A satellite has independently identified a target in orbit without waiting for human analysts on the ground, marking a new step for artificial intelligence in space. The demonstration, which took place in April, is the first reported use of a vision-language model on a spacecraft in orbit, according to the companies and researchers involved.
The experiment points to a potential shift in how Earth observation satellites work. Instead of sending large volumes of raw imagery back to Earth for later review, future spacecraft may be able to inspect data onboard, decide what matters and only relay the most relevant results. That could reduce delays and help customers make faster use of satellite imagery.

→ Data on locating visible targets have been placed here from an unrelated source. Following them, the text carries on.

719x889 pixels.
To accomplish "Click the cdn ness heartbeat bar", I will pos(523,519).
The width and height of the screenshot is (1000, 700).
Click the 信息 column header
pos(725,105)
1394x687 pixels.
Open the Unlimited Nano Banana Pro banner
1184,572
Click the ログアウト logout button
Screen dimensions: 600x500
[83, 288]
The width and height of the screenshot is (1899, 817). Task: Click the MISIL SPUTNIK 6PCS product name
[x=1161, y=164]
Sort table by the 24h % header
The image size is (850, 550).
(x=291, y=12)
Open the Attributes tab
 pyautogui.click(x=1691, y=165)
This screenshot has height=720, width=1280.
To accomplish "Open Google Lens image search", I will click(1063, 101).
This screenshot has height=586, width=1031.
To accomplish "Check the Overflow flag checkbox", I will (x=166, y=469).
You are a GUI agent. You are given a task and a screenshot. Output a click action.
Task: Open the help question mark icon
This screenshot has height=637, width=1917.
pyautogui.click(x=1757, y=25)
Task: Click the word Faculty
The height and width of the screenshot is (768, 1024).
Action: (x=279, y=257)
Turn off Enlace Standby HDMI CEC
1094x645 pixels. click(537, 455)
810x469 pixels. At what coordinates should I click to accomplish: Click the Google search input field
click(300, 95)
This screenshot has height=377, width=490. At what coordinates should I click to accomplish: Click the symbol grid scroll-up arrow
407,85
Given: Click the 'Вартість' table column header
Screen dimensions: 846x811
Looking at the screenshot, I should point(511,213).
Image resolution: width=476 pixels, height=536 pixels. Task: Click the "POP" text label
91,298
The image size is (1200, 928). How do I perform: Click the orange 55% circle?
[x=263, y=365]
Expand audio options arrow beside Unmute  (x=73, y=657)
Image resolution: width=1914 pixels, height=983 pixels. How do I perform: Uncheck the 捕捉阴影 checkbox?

The test ran on YAM-9, a spacecraft built by Loft Orbital. The satellite used software developed by NASA's Jet Propulsion Laboratory to respond to natural language queries and find areas of interest in sensor data. The AI model behind the demo was Google DeepMind's Gemma 3, a vision-language model designed for edge computing, meaning it can run on limited hardware far from a data center.
Researchers used prompts that asked the system to identify specific kinds of scenes, such as natural environments near human development or infrastructure around railway hubs. The model was able to classify the imagery and return results without a person first reviewing the data on the ground.
Loft said the goal is not just to save time, but to open up more interactive use cases for satellites. Paul Lasserre, Loft's head of AI, said the technology could support continuous monitoring and two-way interaction with spacecraft, such as asking a satellite to watch a border area for unusual activity.
Earth observation companies currently rely on a workflow that sends large datasets to Earth for processing, either by machine learning systems or by human analysts. Moving some of that work into orbit could help triage data before it ever reaches the ground. That would be especially useful as satellite constellations grow and produce more imagery than teams can easily handle.
Loft views the demo as an early proof point for a broader strategy around orbital AI and compute. The company’s spacecraft are designed as infrastructure for third-party customers rather than as one-off satellites. YAM-9, launched in the fall of 2025, was built as a pathfinder for those efforts and carries a Nvidia Jetson Orin AGX GPU.
The software package, called NAVI-Orbital, was led by NASA JPL technical leader Juan Delfa Victoria. Although Gemma 3 was an off-the-shelf model, the team had to streamline the software stack so it could run within the satellite’s limited memory and library constraints.
Other companies are also exploring similar hardware. Planet Labs has satellites with Jetson Orin processors and says it is studying additional AI applications, including vision-language models. Kepler Communications, which operates a large group of GPUs in space, said it has had several undisclosed uses of its compute environment, though it did not confirm VLM deployment.
Loft said the demonstration is a sign of where the field is headed. The company wants to expand its constellation to provide more continuous coverage of Earth, a network it says would require roughly 50 to 100 satellites like YAM-9. It currently operates 12 spacecraft.
Beyond commercial monitoring, the work could also inform future tools for exploration. The idea behind NAVI-Space began as a concept for astronaut assistants on the moon or Mars, where typing on a keyboard may not be practical inside a pressurized suit.
For now, the result is a limited but important milestone: a satellite that could understand a request, inspect what it sees and identify a target on its own, without waiting for the ground station to catch up.